Ascendas REIT has no major refinancing needs till 2013, says analyst

OCBC estimates almost S$1b of additional debt headroom for A-REIT.

According to OCBC, A-REIT now has more ammunition for furthere acquisitions.

Here’s more from OCBC:

Diversified portfolio. Ascendas REIT (A-REIT) is one of the more defensive names in the industrial REITs space. As a market leader, the group holds a diversified portfolio of 93 properties in Singapore, and houses a tenant base of ~990 customers. YTD, A-REIT has continued to make a number of acquisitions, developments and asset enhancement initiatives. We expect these investments, together with other potential opportunities, to continue to drive rental and hence DPU growth when they are completed.

No immediate refinancing needs. Based on last reported total borrowings of S$1.56b, we estimate A-REIT has ~S$1b of additional debt headroom before it reaches an aggregate leverage of 40%. This provides the group more than enough ammunition for further acquisitions. Moreover, it is in the process of finalizing the rolling over a S$200m committed revolving credit facility due in Nov to 2016. With that, A-REIT would have no major refinancing needs until 2013.

Market outlook still positive. In its 1QFY12 results, A-REIT anticipated the global growth to moderate in 2H11, with forwardlooking indicators such as Purchasing Managers' Indices pointing to slower pace of economic activity. We voiced our concern in our recent discussion with management that this may have a negative impact on its operating performance. However, A-REIT shared with us that it was still business as usual for most of its accounts, and there have been no significant signs of downsizing or scale-back in expansion.

In fact, management revealed that the majority of its leases have passing rents that are below the existing market rents. As the group has 10% of its revenue due for renewal, it could potentially achieve positive rental rate reversions for majority of these leases for the rest of 2011 and even 2012, should the economy do not deteriorate drastically.
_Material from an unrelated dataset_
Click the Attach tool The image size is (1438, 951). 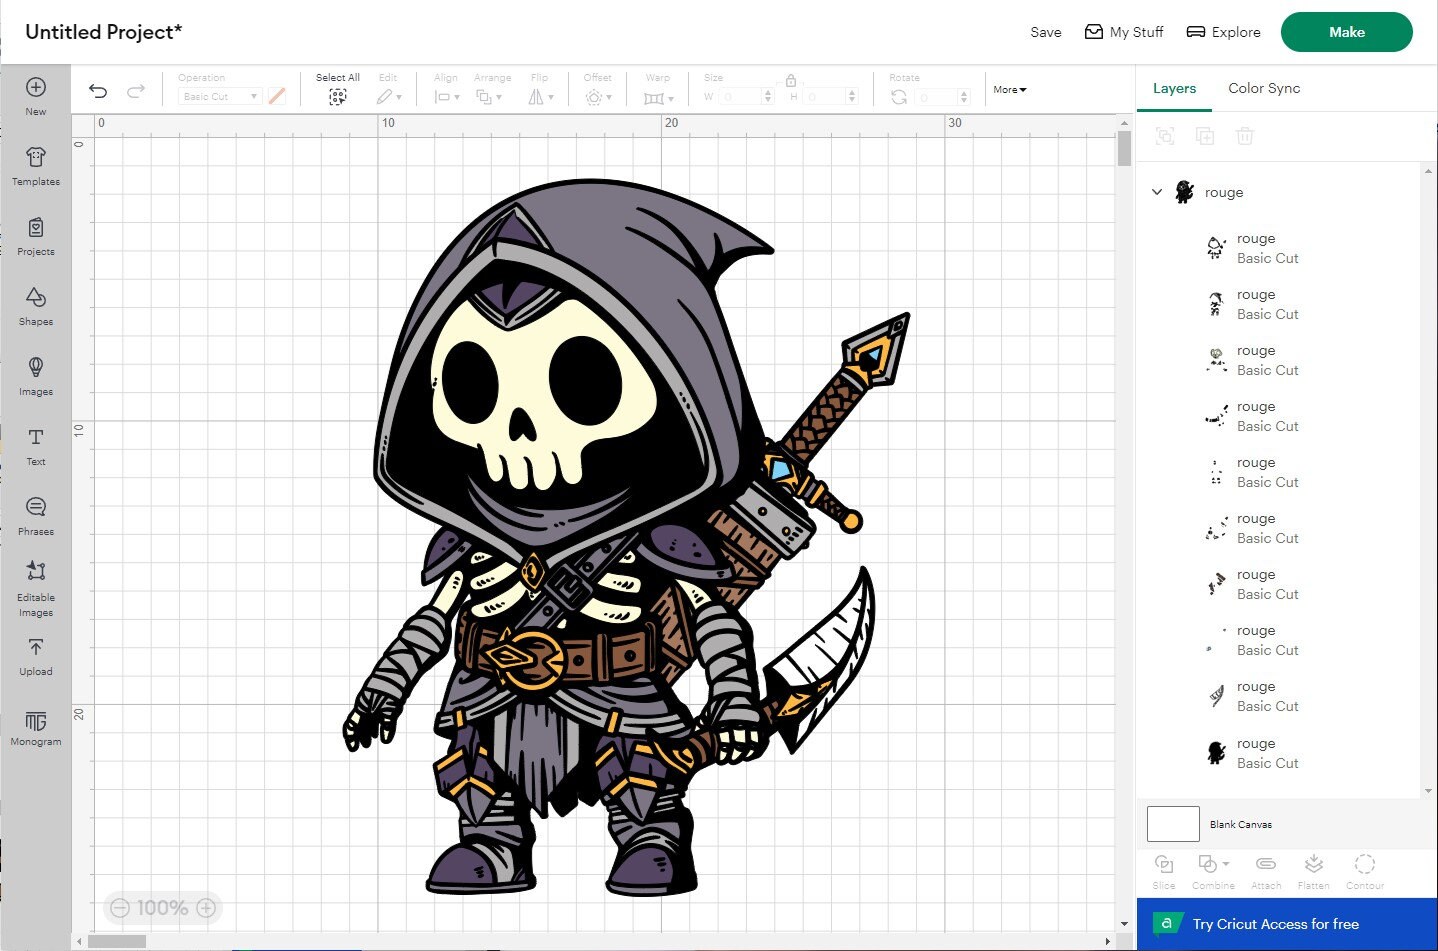click(x=1265, y=869)
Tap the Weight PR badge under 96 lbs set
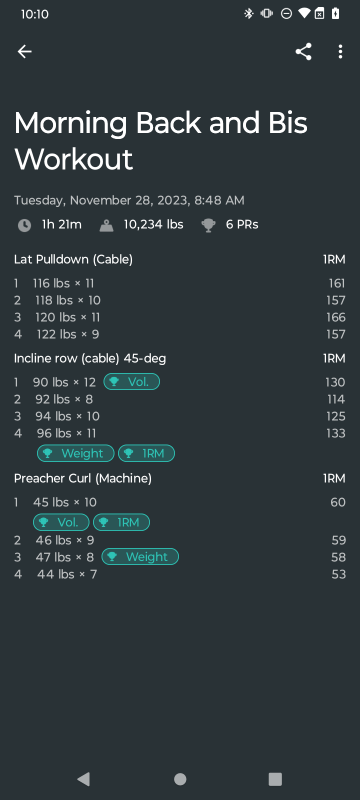The width and height of the screenshot is (360, 800). coord(76,453)
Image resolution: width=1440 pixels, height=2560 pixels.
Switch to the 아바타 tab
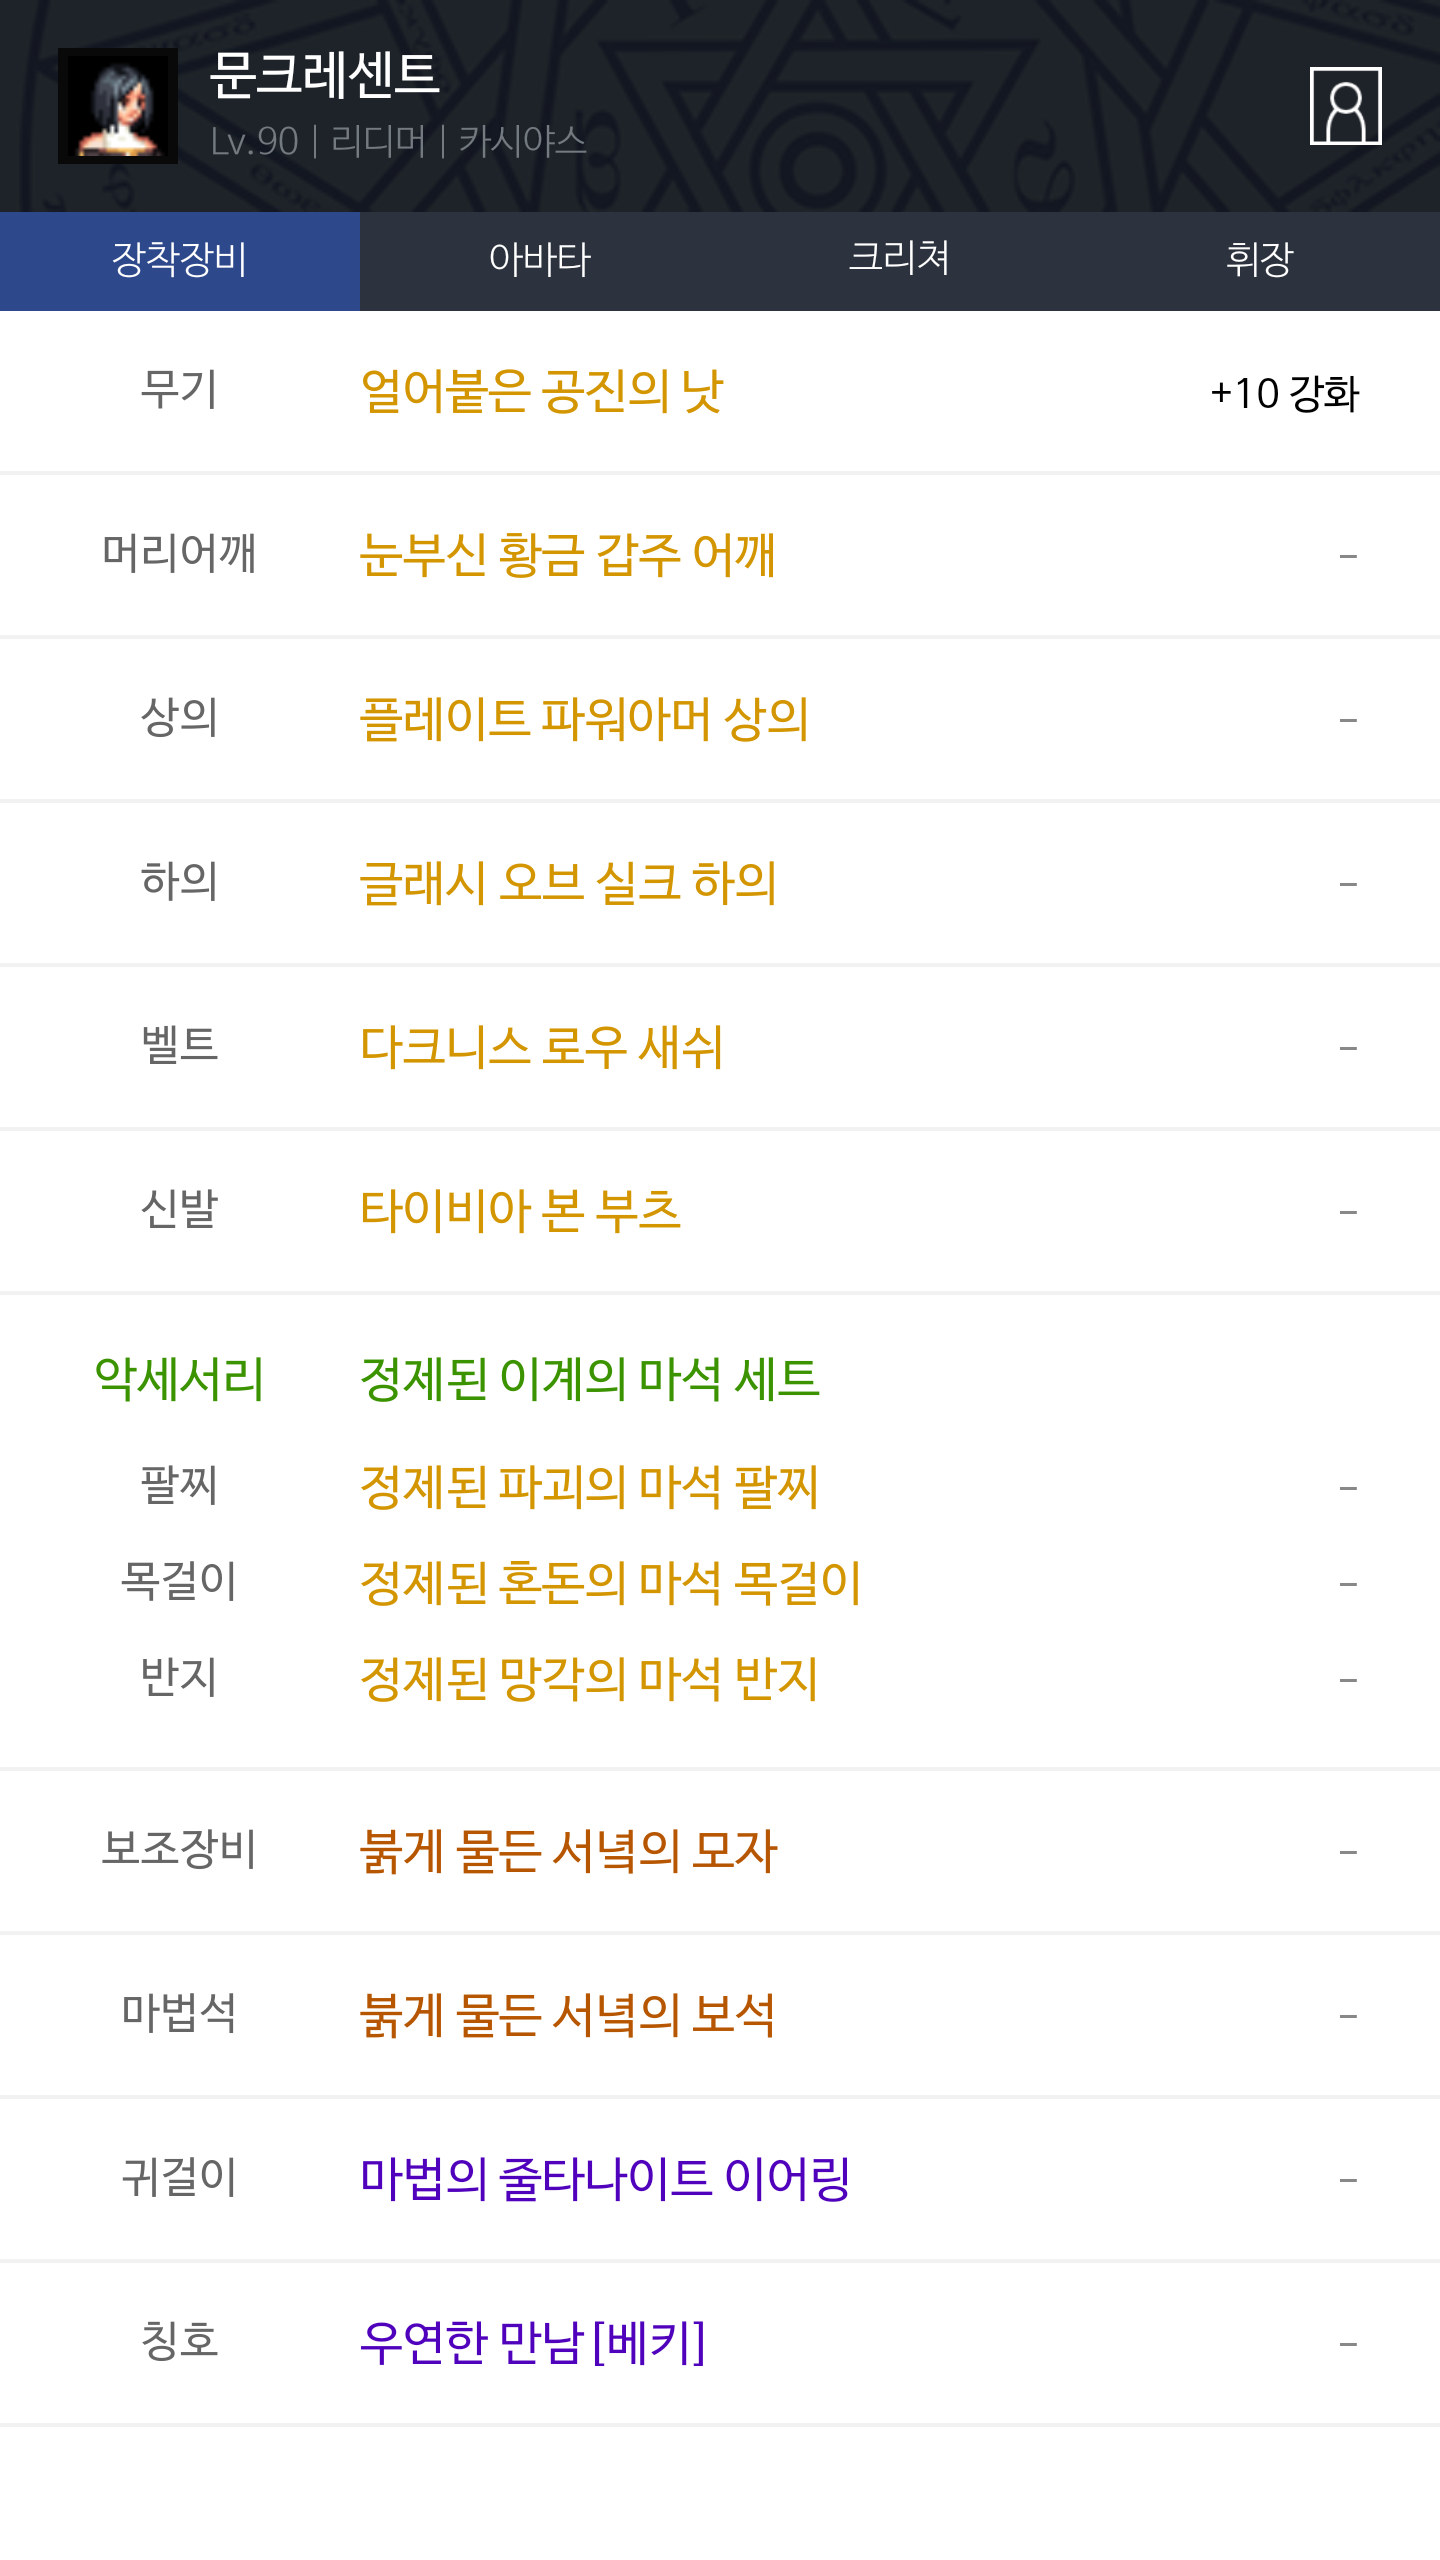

Maintain HOLD rating. We now value A-REIT using a Dividend Discount Model, in line with the current industry practice. We derive a fair value of S$2.17, implying a P/B of 1.21. This is in line with its 5-year historical median of 1.25. At current price level, however, A-REIT is trading at a premium to the average S-REIT P/B of 0.9. While we think this is justified given its market leadership in the industrial REITs segment, we note that its FY12-13F DPU yields of 5.9-6.2% are not particularly attractive, which also pale in comparison to the sector average of over 7%. In view of these factors and limited upside to our fair value, we maintain our HOLD rating.